You can do this at the follicular level by using a topical DHT blocking shampoo or spray to keep DHT off your hair follicles. This is mostly effective, but it doesn’t completely block the DHT from binding to receptors in your scalp.
A more effective method for blocking DHT is to block it at the source. Drugs like finasteride are made to block the conversion of testosterone to DHT by binding to the 5α-Reductase enzyme, preventing your body from producing any DHT in the first place.
We’ll go into more detail on finasteride and other DHT blockers below. For now, just remember that while factors like stress and diet can have a significant effect on your hair, your hair loss is most likely caused by a genetic sensitivity to dihydrotestosterone.

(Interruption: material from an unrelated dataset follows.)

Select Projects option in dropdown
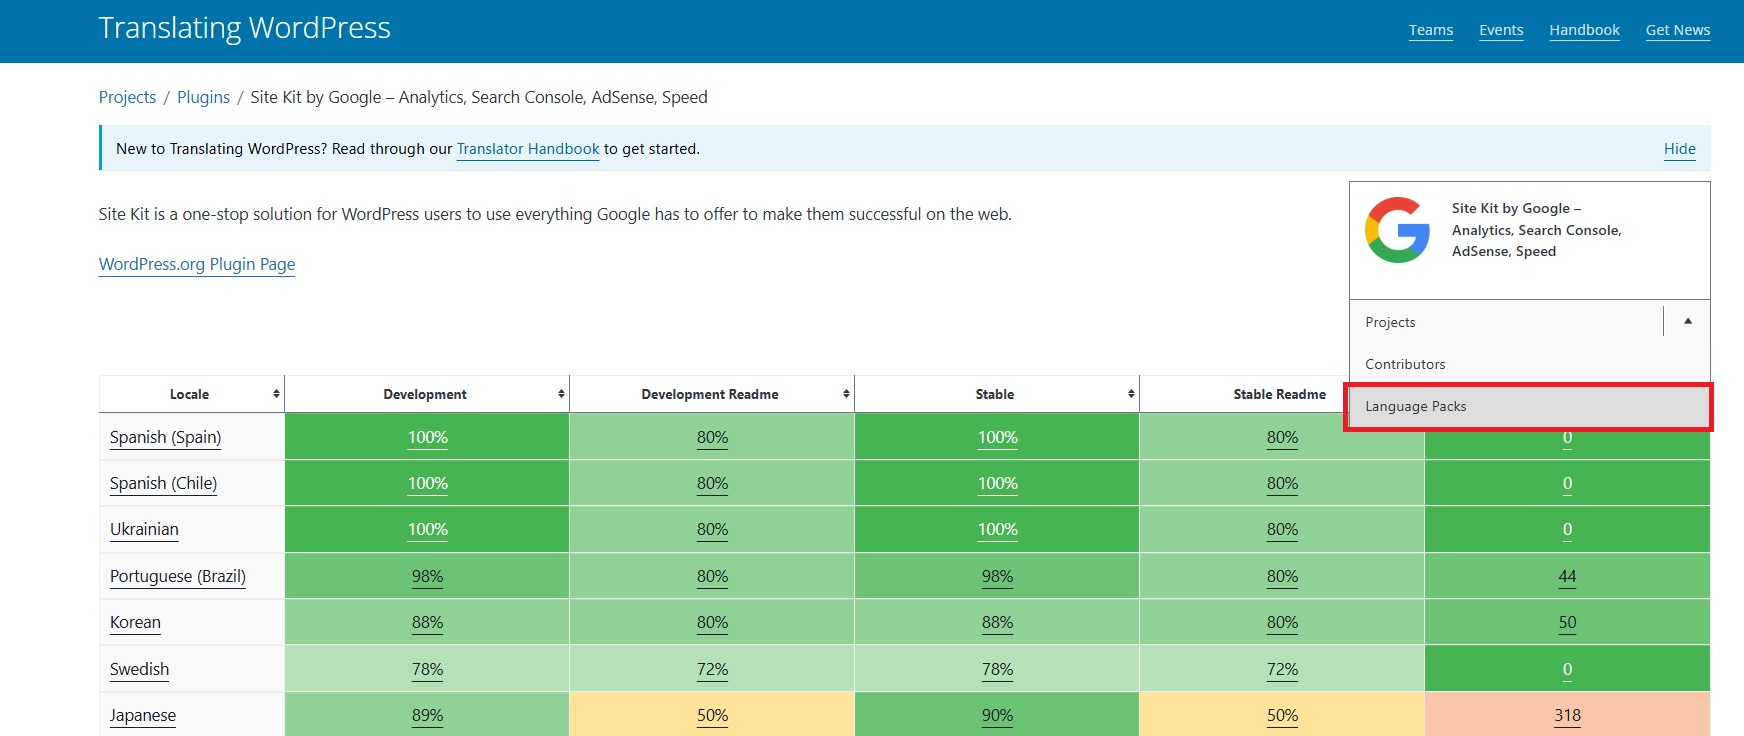 coord(1390,322)
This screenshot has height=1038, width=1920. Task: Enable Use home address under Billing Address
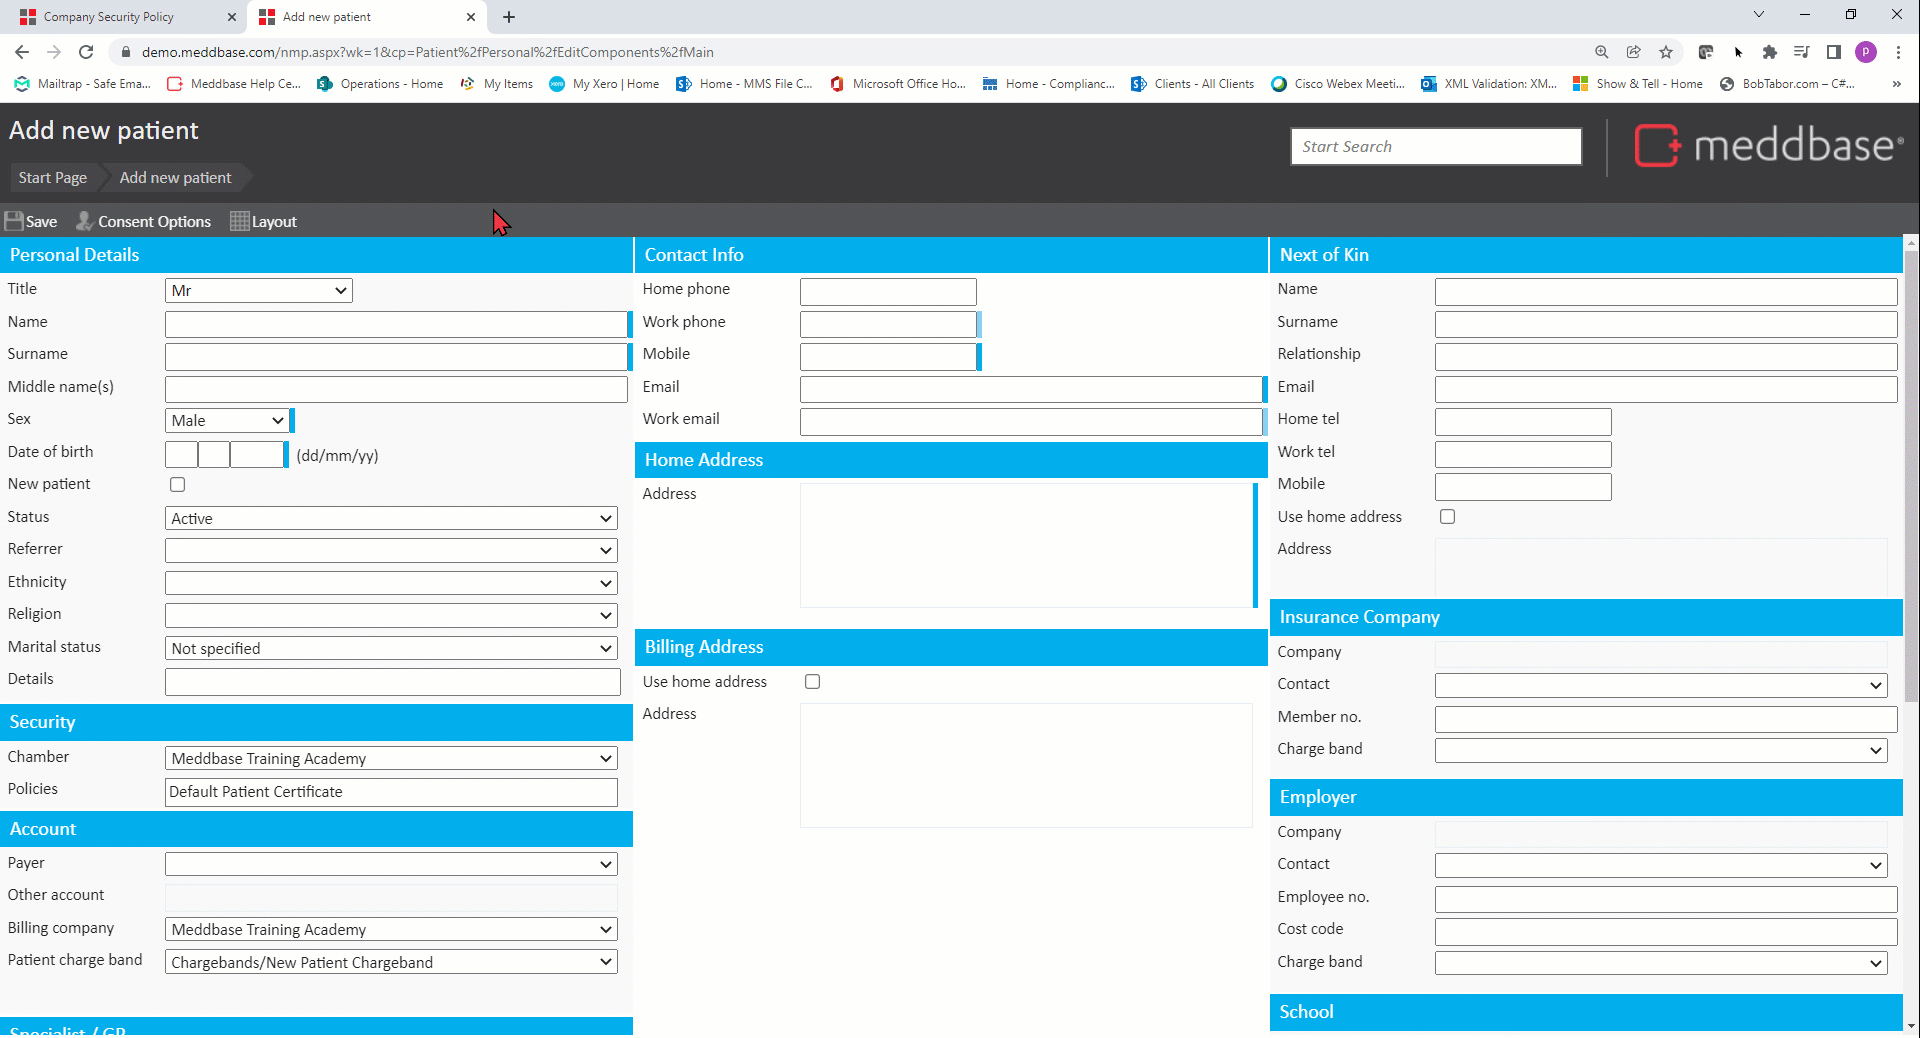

Finasteride belongs to a category of drugs called 5α-reductase inhibitors. It works by binding to the 5α-reductase enzyme and blocking the enzyme from converting your testosterone into DHT.
The best way to think of finasteride is as a hormonal shield that keeps your testosterone the way it originally was, all while stopping DHT production. Instead of only blocking DHT on your scalp, you’re blocking it at the original source.
Remember earlier, when we said that DHT binds to receptors in the prostate? Finasteride was actually originally designed as a treatment for prostate growth. It wasn’t until the medical study period that Merck, the drug’s creator, discovered it also stopped male pattern baldness.
On average, a daily dose of 1mg finasteride blocks DHT production enough to stop most hair loss. In certain cases, it can also cause miniaturised hair follicles damaged by DHT to start to grow back.
For the most part, blocking DHT doesn’t produce any noticeable side effects for most men. The vast majority of people that use drugs like finasteride and topical DHT blockers don’t experience any negative effects -- instead, they notice thicker and healthier hair.
However, some men do experience negative effects from DHT blockers, with finasteride a fairly common culprit. Below, we’ve listed the main side effects of blocking DHT, ranging from positive side effects to potential downsides:
Looks scary, right? While the above side effects seem scary, the reality is that the vast majority of men that use DHT blockers like finasteride don’t get serious side effects.
To put things in perspective, a 2012 study of finasteride in Japanese men found that of the 3,177 men given finasteride, only 23 had adverse reactions. Even at five times the regular dosage for preventing hair loss, side effects are rarely reported.
It’s also worth noting that in the rare event of sexual side effects occurring, they’ll almost always stop once you come off finasteride. It’s very rare for any negative symptoms to persist if you don’t actively take a DHT blocker.
If you’re starting to notice hair loss, drugs that block DHT are the most powerful weapons you have in your arsenal to slow down and stop it.
Whether or not to take them is ultimately your choice. What’s clear is that the earlier you start to block DHT, the more successful you’ll be in preventing further hair loss. Once the hair is gone, no amount of DHT blocking can bring it back and give you what you once had.